このように、結の描写はたいてい転の結果として押し込められます。
最初に設計したシナリオなんて、起承転結の役割が希薄になりがちです。
どんどんアップデートしていきましょう。
上記の例だと特に承も希薄ですので、
- 起:悪い宇宙人登場。過去、宇宙人に侵略された古代人が開発した対宇宙人兵器(戦闘機みたいなやつ)を発見
- 承:宇宙人の本部に向かい、激しい戦い
- 転:宇宙人に勝利して地球に平和が戻る
- 結:???
さらに転の一部を承に押し込みました。
- これまでの転:戦いに勝利する
↓
- 新しい転:地球に平和が戻る
プロットを一段階を圧縮できました。
すると結を作るため、さらに新しい要素が必要となります。
私が重視していることですが、
ストーリーを圧縮すると、作者が気づかなかった新しいプロットが出現します。
今回の場合は結が空いたことで、先述の起'へリンクさせる余裕が確保できました。
ここまで来たらざっと起~転を作ってしまい(どうせ書き直す)、どのような結にするのがベストか、じっくり考えていくといいでしょう。
承は希薄になりがち。
結は転に押し込む。
プロットが空くと、新しいアイディアの素になる。
多重構造
ではさらに起承転結を洗練させてみましょう。
皆さんは何らかの作品で『ストーリーにメリハリがある』という評価を耳にしたことはないでしょうか。
『ダラダラとメリハリ』でも少し述べましたが、メリハリがあると飽きずにストーリーを楽しむことができたり、平坦な表現に陥ったりせず変化に富んだ展開が可能です。
『ダラダラとメリハリ』では文構造の細かい視点でしたが、大きな視点、つまりストーリー全体にメリハリを持たせるとより良くなります。
このメリハリの正体とは『起承転結の多重構造』である(と私は思っています)。
すなわち、
このように起承転結それぞれの下には小さな起承転結があり、さらにその下により小さな起承転結が存在する。
ストーリー全体のボリュームが増えるほど、この層を厚くします。
では先ほどの宇宙人戦争(?)の例にてこの多重構造を組み立ててみましょう。
最上位に来るのは、
- 起:悪い宇宙人登場~兵器開発まで
- 承:宇宙人との戦闘
- 転:宇宙人に勝利
- 結:(未定)
これが第一層です。
まずは上記の起を分解して二層目の起承転結を組み立てます。
ここから固有名詞が出てくるのでまとめます。
A 主人公の一人。
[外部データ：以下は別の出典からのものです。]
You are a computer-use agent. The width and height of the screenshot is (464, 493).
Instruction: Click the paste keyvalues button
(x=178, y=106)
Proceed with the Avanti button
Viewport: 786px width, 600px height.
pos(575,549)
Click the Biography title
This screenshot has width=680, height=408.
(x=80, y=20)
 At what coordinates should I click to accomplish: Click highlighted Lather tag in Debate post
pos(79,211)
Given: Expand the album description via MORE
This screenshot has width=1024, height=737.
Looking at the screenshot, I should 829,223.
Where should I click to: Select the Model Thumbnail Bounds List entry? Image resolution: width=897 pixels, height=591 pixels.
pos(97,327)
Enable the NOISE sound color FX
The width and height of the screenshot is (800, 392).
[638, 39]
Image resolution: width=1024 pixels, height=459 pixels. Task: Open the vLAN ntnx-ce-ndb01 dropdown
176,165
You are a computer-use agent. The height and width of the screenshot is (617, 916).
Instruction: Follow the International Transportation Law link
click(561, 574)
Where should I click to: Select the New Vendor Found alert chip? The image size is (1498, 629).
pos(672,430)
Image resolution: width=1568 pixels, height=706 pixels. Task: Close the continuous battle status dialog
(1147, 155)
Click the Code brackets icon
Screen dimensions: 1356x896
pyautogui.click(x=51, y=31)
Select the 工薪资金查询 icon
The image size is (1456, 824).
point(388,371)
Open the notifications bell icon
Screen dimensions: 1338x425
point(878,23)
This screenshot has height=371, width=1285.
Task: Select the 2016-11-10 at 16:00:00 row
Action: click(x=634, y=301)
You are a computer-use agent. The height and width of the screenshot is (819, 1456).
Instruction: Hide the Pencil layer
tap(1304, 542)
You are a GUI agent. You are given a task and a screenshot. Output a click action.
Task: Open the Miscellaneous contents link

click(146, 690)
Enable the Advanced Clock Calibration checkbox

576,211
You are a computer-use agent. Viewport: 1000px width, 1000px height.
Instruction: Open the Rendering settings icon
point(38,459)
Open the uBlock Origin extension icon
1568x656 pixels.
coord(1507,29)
元空軍パイロット
B 主人公の一人。考古学者。
Z Bが発見した意思を持つ戦闘機
起:悪い宇宙人登場~兵器開発まで
- 起:宇宙人が攻めてくる
- 承:対抗兵器の発見
- 転:兵器を扱える人物を見つける
- 結:Aがパイロットに決まる
こんな感じの起にしてみました。
さらに三層目をまでやってみましょう。
起:宇宙人が攻めてくる
- 起:Aは優秀な空軍パイロットだった
- 承:Aは戦争で親友を亡くし、トラウマで飛行機に乗れなくなり引退
- 転:Aは今では家族を持ち、平凡なサラリーマン
- 結:宇宙人が攻めてあちこちを攻撃する
承:対抗兵器の発見
- 起:数日前、考古学者であるBが砂漠で見たことのない戦闘機のようなものZを発見
- 承:BはZを古代の宇宙船と唱えるも笑いものにされる
- 転:宇宙人の先制攻撃。Zには意思があり、宇宙人の攻撃によって目覚める
- 結:Bが調べた結果、Zは宇宙人に対抗できる兵器と判明
転:Zを扱える人物を見つける
- 起:Zには意思があり、適正あるパイロットでないと受け付けない
- 承:Aに依頼が来るも、トラウマで拒否する
- 転:さらなる宇宙人の攻撃でAは家族をも失う
- 結:Aは怒りと悲しみで戦いを決意し、適正テストを受けることにする
結:主人公がパイロットに決まる
- 起:ZはAに適性があるかテストする
- 承:Aはトラウマによりうまく乗りこなせない
- 転:Zが「憎しみではなく愛で戦え」みたいなことを言う
- 結:Aは家族愛を思い返し、乗りこなせるようになる
表にまとめるとこうなります。
粗削りですが、これで第一層の起が出来ました。
どうせまた修正を加えていくので、最初はこの程度でいいです。
慣れないうちは、この起承転結の多重構造のフォーマットにそってプロットを作るといいでしょう。
- 起への帰結
- 結を転に押し込む
- 多重構造
を意識すると、このプロット作成はさほど時間はかかりませんでした(20分程度)。
起承転結の多重構造を意識。
このフォーマットがそのままプロットになる。
核の作り方その2
さて、最初に述べた核の作り方ですが、こうやって起承転結を構成していく中でも発見できます。
- 意思を持つ古代の兵器
- Aの心情変化による人間ドラマ
- AとBの思いがリンクするシーンが山場の一つ
- 古代人と宇宙人に何があったのか
これらが今回の作品の核になっていきそうです。
核を充実させていけば、自ずと自分自身が書きたいものが湧いてくる。
いわゆる「登場人物たちが勝手に動いてくれる」状態になります。
そうなれば、後はあなたが見たいシナリオを連ねていくだけです。
開始数十分の創作の初期でここまで進んだので、もう何日か書いていけばそれなりのものになるでしょう。
私がここからさらに展開させていくなら、
- 兵器のZは人型に変身可能
- AとBとZは女性
- Zは人間を利用して宇宙人を滅ぼし、最後は人類を絶滅させて地球を乗っ取るつもり
- しかしAとBと築いた友情に葛藤していく
個人的な見解ですが、主人公を男性にするとハリウッド映画のようなヒーロー物、女性にするとアニメのようなファンタジーな感じになると思います。
私はAは女性を出したいのでそれに合わせて修正。
これがストーリー全体の起としたいです。
ここまで来たら、いよいよ各キャラごとの掘り下げの段階です。
長くなってしまったので今回はここまで。
続きは気が向いたら書くかもしれません……。
ここまでお読みいただきありがとうございました!
ちなみに『死月妖花~四月八日~』ではここまで書いたテクニックについてはほとんど意識していなかったので、矛盾してても許してね。